My introduction to the WWW.. and IIS
While on the SNA team I was exposed to IIS 1.0 beta. This was my first beta as a Microsoft employee. You see, while I was in college I worked with Windows NT 3.5 Server and I the Windows NT Resource Kit came with a web server called EMWACS Web Server. This was a simple web server that had a Control Panel interface and an option to determine where you wanted your content placed. I started writing very simple web pages and was hooked on HTTP and the World Wide Web.
When I found out that Microsoft was writing an web server, I jumped at the chance to learn more about it. At the time CGI was the only way to make web servers do anything interesting, and CGIs were usually written in PERL or C++. IIS brought ISAPIs to the table, and I was anxious to learn the power of ISAPI DLLs. The first one I started working with was called HTTPODBC.dll.
On to Dynamic web pages...
While on the SNA Server support team, I worked with HTTPODBC and soon started taking IIS cases and solving HTTPODBC issues for customers. My natural progression was toward the IIS support team so I applied and joined the small team of IIS Support engineers.
Playing in the same sandbox..
While on the IIS support team, I noticed a common pattern with issues. Customers would call in with a server that created a dr watson or was hung and then would want to know what the problem was. Time after time, the issue was determined to be within ISAPI code that was "plugged in" to the IIS framework. The disadvantage was that if there was a problem with ISAPI dlls then they took down the entire INETINFO.EXE process... and then the phone rang.
My introduction to debugging..
When our customers had a "server down" I learned very quickly that you do all that is in your power to solve the issue at hand. The more seasoned engineers and the development teams for Microsoft's products used a tool called CDB to perform their debugging. This tool had an arcane syntax that has become more and more accepted with the hard-core technical community over the years.

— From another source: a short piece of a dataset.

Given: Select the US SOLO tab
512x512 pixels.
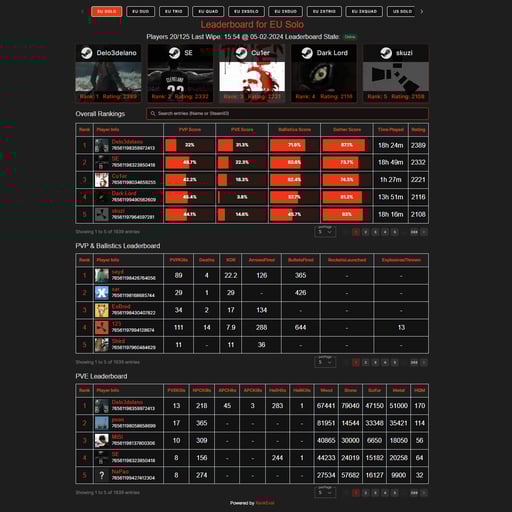Looking at the screenshot, I should tap(402, 11).
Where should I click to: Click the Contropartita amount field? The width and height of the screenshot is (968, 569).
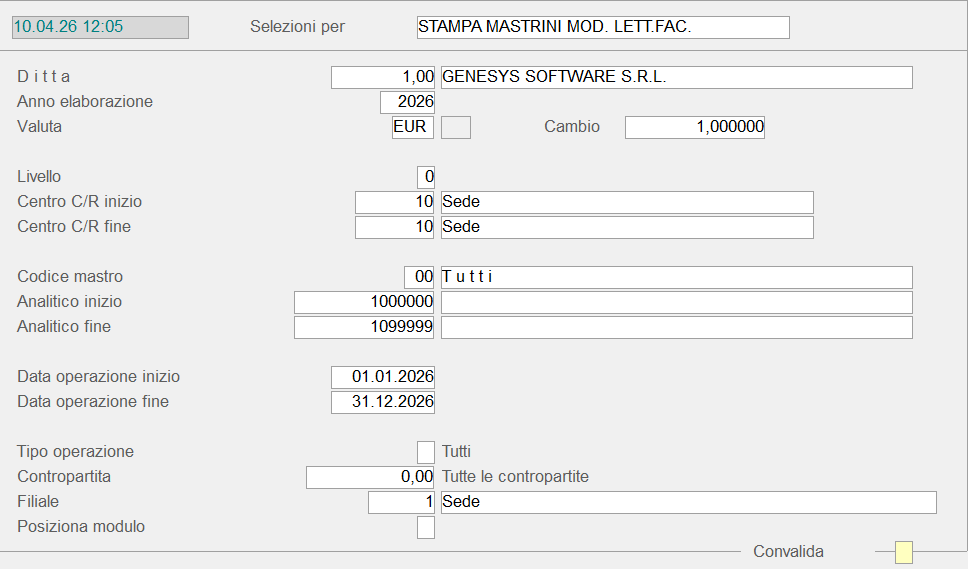[x=370, y=477]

The idea was that you connect to a process, examine callstacks for running threads and if your symbols line up, you may find something interesting. The trick was getting your symbols to line up. If they didn't, then the debug session would be of little use and you might as well be trying to solve the issue by throwing darts at a dart board.
On to remote debugging...
Sometimes you needed development to "remote" into your CDB session. Back then this was accomplished with a Resource Kit utility called REMOTE.EXE. You would run REMOTE.EXE /s cmd "sessionname" on the debuggee and then run REMOTE.EXE /c SERVER-NAME "sessionname" on the remote client to connect in and perform your debugging. Things haven't changed that much since then.